Faut-il organiser de nouvelles élections ?

Un démocrate ne devrait pas avoir peur des nouvelles élections, mais il serait fou de les organiser alors qu'on n'a même pas réussi à établir qu'il n'y a pas d'accord. En tout état de cause, de nouvelles élections signifieraient la faillite du niveau belge.

Une sorte de référendum pour ou contre la Belgique. N'est-ce pas une idée séduisante?

C'est trop spéculatif. Voyons d'abord qui dit non à quoi. Ecolo ne vient pas, le PS n'est pas clair. Nous disons clairement : nous voulons parler à tout le monde, même à Ecolo.

Au sein de votre parti, les gens attendent avec impatience de se retrouver dans l'opposition fédérale. Le fait est qu'il n'y aurait pas grand-chose à gagner à une participation gouvernementale.

Attendre impatiemment l'opposition ? Ce n'est pas notre attitude. Nous voulons peser sur le processus décisionnel en premier lieu. En 2010, nous avons décidé à un moment donné qu'il n'y avait rien dedans. En 2014, si. Les options sont là.

Ce n'est pas évident de gouverner avec le Vlaams Belang à vos trousses.

Nous ne sommes pas paralysés par eux. Si nous sautons, nous défendrons pleinement notre décision.

Si la N-VA va dans l'opposition, Theo Francken semble l'homme parfait pour frapper le gouvernement.

Je n'ai aucune indication que les gens sont insatisfaits de la façon dont je fais mon travail.

Selon l'ancien président de la Chambre Siegfried Bracke (N-VA), il y a eu beaucoup de discussions au sein du parti sur cette "formation de front flamande" entre la N-VA et le Vlaams Belang.

Écoutez, le cordon sanitaire signifie que Groen ne coopère pas avec le Vlaams Belang, même si ce dernier reprend le programme intégral de Groen. Si le Vlaams Belang veut mettre en oeuvre le programme N-VA, nous y réfléchirons sérieusement. Seul le contenu compte. Si nous avions eu une majorité, je soupçonne qu'il aurait été facile pour le Belang de prendre position. Nous serions alors liés par le programme sur lequel nous aurions pu nous mettre d'accord. Je regrette qu'une fois de plus, le Vlaams Belang ait échappé à ses responsabilités.

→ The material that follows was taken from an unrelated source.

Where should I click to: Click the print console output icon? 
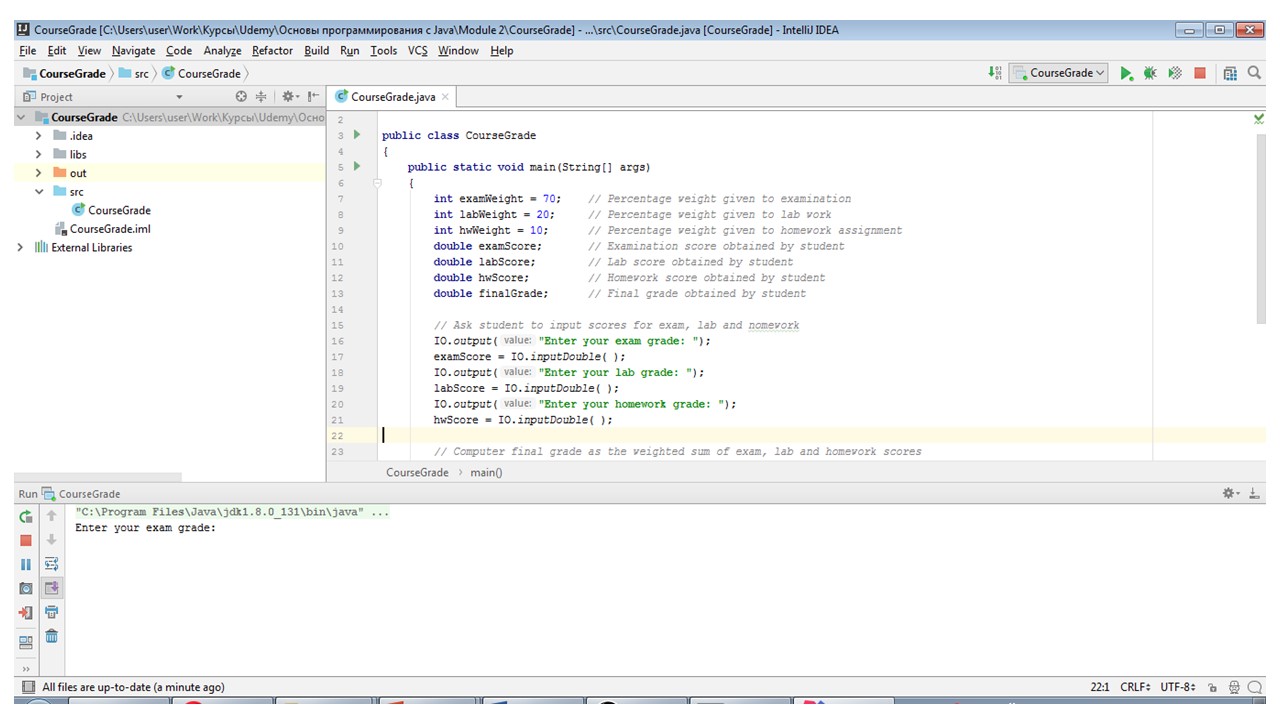(x=52, y=612)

Prochaine opportunité en 2024 ?

(vivement) La N-VA n'a pas été créée pour dédouaner le Belang. Encore une fois : il y a des cartes sur la table, nous listons toutes les possibilités et nous voyons celle qui nous convient le mieux. Nous n'avons pas d'exclusivités. Si le PTB veut exécuter notre programme, il est le bienvenu.

Combien de voix espérez-vous regagner des 18% d'électeurs du Vlaams Belang?

Je ne trouve pas qu'il faille attirer tous les électeurs du Vlaams Belang vers nous. Mais 18%, c'est trop. Dans un pays d'Europe occidentale, on peut s'attendre à environ 10% qui ne seront jamais satisfaits dans le système actuel.

Parlons de Pukkelpop. Vous vous êtes retrouvé dans une tempête après votre lettre ouverte à l'organisation sur la question du drapeau. N'était-ce pas l'occasion manquée de garder le silence ?

Bien au contraire. Avant Meyrem Almaci (Groen), j'ai condamné l'agression de ces jeunes sur le camping. Puis est venue l'idée de l'organisation d'utiliser le mot "drapeau de collaboration". Elle a fait le jeu des extrémistes qui veulent monopoliser ce drapeau, même si c'est aussi le mien. Je n'ai rien contre le drapeau du lion aux griffes rouges. Personne dans ma famille n'a un passé de collaboration. Et pourtant, j'ai grandi avec ce lion noir.

Beaucoup de gens suivront votre raisonnement. Mais pour beaucoup, le moment et le ton de votre lettre étaient fâcheux, au moment même où tout le monde parlait d'agression possible contre des adolescents sous un angle extrémiste.

J'ai soulevé la question du harcèlement criminel trois fois dans ma lettre. Mais ma question à l'organisateur Chokri Mahassine portait effectivement sur ce drapeau. Pukkelpop a poussé le lion noir dans les eaux brunes. Ce n'est pas la même chose que cette agression, qui est également dégoûtante et répréhensible.